Lionel Messi Breaks Barcelona's All-Time Goalscoring Record, Here's His Greatest Hits (VIDEO)

Messi-ah Breaks Barca Record Goals Haul (VIDEO)

Lionel Messi has become Barcelona's all-time leading goalscorer at just 24-years-old.

The Argentine broke Cesar Rodriguez's 232-goal haul against with a hat-trick against Granada on Tuesday night.

Messi overhauls Rodriguez:

Barca were 2-0 up at half time courtesy of goals from Xavi and Messi, but El Grana drew level through Mainz and Guilherme Siqueira within 17 minutes of the restart.

Then Messi claimed his personal milestone, with number 234 coming, naturally, via a lob. Tello regained the two-goal lead before Messi completed his latest trio by beating the offside trap and coolly rounding goalkeeper Julio Cesar.

Indisputably one of the greatest players to have graced a football pitch, it is another feat in a short but trophy-laden career for the Argentine.

Messi's 234 strikes:

The 'Little Flea' is a little genius. For all his outrageous ability, he shies away from the superfluous and ostentatious - he chips when one-on-one not because of its style but because he is so good at executing it.

So in tribute to one of football's greatest number 10's (keep voting in our poll), here's five of Messi-ah's greatest hits...

Numero uno

How appropriate that Messi's first goal for Barca came courtesy of a lob, something he continues to make a habit of doing on a near-weekly basis. In his opening season in the first-team, he took eight appearances to net his first goal for the club.

The first of many:

When Messi made his debut in the 2004/05 season, Ronaldinho was the King of Catalonia. Playing the best football of his career, the Brazilian set up his South American team-mate in a league match against Albacete with a delicate lob, allowing the ball to sit up perfectly for Messi, who expertly placed it over Raul Valbuena to nestle into the back of the net.

Maradona goal

One of the few players who have warranted comparison to El Diego, in 2007 Messi scored an eerily similar goal to Maradona's second against England at the 1986 World Cup.

Memories of Maradona:

His effort against Getafe is arguably his best. The nimbleness, quickness of thought and gradual acceleration cannot be replicated by any other footballer on the planet, which makes it the number 10 (but then number 19)'s signature strike.

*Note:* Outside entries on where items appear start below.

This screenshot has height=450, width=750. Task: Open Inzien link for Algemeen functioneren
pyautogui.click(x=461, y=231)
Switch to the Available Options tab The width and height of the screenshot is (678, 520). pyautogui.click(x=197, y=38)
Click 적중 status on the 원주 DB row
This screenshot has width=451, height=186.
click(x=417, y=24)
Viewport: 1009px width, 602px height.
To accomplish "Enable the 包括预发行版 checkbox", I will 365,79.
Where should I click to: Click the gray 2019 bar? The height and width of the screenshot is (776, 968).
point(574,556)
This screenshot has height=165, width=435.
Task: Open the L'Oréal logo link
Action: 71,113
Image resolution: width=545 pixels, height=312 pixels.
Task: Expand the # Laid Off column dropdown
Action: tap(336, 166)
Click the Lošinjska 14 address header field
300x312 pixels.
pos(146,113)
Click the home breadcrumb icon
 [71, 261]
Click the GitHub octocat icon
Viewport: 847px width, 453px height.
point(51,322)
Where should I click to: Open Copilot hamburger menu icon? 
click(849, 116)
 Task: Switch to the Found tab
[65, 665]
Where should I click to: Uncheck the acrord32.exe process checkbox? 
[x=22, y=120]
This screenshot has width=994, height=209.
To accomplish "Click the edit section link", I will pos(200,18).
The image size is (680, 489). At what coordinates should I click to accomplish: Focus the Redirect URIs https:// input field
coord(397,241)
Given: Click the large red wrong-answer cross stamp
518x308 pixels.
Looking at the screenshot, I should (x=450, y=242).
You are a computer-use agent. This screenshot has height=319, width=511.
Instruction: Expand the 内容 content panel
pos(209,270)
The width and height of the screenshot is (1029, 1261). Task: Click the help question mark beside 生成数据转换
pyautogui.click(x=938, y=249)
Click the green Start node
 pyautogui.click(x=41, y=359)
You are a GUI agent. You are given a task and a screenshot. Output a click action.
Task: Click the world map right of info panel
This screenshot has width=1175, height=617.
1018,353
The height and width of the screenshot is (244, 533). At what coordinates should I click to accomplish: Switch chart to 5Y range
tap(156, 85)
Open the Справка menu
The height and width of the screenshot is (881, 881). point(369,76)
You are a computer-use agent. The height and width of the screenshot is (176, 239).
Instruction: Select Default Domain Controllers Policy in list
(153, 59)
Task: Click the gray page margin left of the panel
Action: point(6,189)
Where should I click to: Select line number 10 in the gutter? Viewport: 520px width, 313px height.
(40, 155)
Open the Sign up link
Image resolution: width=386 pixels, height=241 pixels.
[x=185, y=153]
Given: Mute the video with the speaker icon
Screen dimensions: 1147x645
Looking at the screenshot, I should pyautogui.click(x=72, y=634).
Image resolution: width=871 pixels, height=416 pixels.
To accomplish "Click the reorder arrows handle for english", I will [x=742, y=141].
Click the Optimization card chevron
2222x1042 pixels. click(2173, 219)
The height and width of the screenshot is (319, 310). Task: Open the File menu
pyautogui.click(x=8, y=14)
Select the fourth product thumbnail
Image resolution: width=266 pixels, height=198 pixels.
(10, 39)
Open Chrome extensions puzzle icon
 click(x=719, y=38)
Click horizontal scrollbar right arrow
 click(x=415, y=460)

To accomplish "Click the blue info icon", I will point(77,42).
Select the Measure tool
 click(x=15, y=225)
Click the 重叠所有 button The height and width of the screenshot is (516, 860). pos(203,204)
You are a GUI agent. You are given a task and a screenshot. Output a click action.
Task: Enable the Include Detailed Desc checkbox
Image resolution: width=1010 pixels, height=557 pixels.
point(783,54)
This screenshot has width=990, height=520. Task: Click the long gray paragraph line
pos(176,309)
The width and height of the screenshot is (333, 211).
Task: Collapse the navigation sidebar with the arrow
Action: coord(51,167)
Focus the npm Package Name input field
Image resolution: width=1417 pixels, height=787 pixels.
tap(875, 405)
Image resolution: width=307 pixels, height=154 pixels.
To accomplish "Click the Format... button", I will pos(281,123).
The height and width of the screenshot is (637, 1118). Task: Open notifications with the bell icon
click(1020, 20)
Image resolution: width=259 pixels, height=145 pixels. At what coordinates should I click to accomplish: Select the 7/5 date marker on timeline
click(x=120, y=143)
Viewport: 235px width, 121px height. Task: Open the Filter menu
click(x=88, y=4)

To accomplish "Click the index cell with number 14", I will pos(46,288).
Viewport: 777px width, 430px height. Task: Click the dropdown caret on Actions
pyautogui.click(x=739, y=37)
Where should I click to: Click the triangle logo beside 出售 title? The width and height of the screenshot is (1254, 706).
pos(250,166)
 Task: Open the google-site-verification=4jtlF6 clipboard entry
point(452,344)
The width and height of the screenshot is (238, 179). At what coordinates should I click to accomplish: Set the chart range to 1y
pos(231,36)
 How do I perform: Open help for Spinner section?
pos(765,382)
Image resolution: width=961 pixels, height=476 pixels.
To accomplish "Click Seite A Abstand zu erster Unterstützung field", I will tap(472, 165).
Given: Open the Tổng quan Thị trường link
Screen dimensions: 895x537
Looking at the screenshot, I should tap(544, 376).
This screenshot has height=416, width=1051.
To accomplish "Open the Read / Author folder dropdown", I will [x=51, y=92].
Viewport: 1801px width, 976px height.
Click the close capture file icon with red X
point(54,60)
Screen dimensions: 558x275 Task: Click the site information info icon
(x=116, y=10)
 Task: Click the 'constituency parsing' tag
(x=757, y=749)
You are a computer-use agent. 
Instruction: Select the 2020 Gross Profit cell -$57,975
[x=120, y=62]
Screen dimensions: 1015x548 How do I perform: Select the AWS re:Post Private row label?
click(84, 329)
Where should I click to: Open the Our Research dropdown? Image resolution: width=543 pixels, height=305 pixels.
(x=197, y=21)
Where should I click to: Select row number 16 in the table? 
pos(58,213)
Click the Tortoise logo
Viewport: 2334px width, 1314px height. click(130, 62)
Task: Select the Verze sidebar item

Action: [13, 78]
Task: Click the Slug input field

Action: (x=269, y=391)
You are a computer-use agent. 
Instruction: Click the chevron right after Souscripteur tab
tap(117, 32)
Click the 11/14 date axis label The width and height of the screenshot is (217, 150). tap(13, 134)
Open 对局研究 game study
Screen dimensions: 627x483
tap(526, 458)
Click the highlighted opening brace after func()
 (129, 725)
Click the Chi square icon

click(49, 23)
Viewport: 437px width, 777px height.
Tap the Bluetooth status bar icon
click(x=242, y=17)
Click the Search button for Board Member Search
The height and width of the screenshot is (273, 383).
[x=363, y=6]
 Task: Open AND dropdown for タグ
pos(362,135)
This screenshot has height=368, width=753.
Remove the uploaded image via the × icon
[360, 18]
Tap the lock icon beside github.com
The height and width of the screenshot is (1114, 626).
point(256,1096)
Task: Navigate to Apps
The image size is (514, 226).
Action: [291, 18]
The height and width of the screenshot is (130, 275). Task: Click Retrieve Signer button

He bypassed nearly half the team after a run which started inside his own half and, like Maradona, on the far side. He even rounded the 'keeper like his former Argentina coach did against Peter Shilton, although he finished with his (weaker) right foot. Which perhaps makes it all the more impressive.

Arsenal quartet

Two weeks ago the world went into hysteria after Messi scored five times against fifth-placed Bundesliga side Bayer Leverkusen, who had effectively surrendered any hope of Champions League qualification. His feat was dwarfed a week later by Mario Gomez hitting four for Bayern Munich against Basel, but because Gomez looks like George McFly and has left many with scars from his Euro 2008 performance, it is unfashionable to extol him similarly.

Messi blitzes the Gunners:

What did warrant praising was Messi's quartet of strikes against Arsenal in 2010. Barcelona had snatched a draw from the jaws of defeat at the Emirates, dominating and leading a game before allowing their hosts to draw level. The Gunners actually took the lead at Camp Nou via Nicklas Bendtner (no, seriously), which didn't settle well with Messi, who promptly attempted to burst the net a minute later.

Thereafter, with the assistance of some Keystone Cops defending, he annihilated Arsenal with focused guile and had even the rarely magnanimous Arsene Wenger swooning afterwards.

Holding off Zaragoza

One of Messi's greatest assets is grit. For all the silk he weaves on a football pitch, his steely resilience and deceptive strength has seen him withstand a bevy of hatchet men in La Liga, which further corroborates with the Maradona heir pronunciations.

Another burst:

His dribble last season against Real Zaragoza started by him holding off Antonio Herrera before beating three opponents (one defender twice) and firing a low shot past Toni Doblas for his second of the game. Even members of Barcelona's staff put their hands to their head in amazement, evoking memories of Bobby Robson's astonishment at Ronaldo's goal for the same club against Compostela in 1996.

Mauling Madrid

"I'd like to play against 10 men too, like he does," opined Cristiano Ronaldo after Messi effectively killed the 2011 Champions League semi-final at the halfway stage. Madrid were a man down after Pepe was controversially sent off having made minimal contact on the Oscar-worthy Dani Alves at 0-0. Barcelona capitalised when substitute Ibrahim Afellay provided a cross for Messi to head in the breakthrough in the 76th minute.

Leo the lion:

The piece de resistance was to come though. Exchanging a one-two with Sergio Busquets, like the Getafe goal, Messi resembled a Porsche seamlessly switching through the gears as a host of Land Rovers perished in his wake. What makes it such a marvellous goal is how Busquets resembles one of those disinterested schoolboys during PE. He kills the ball, allows Messi to takeover, and every Blaugrana player near enough stops and watches on in admiration.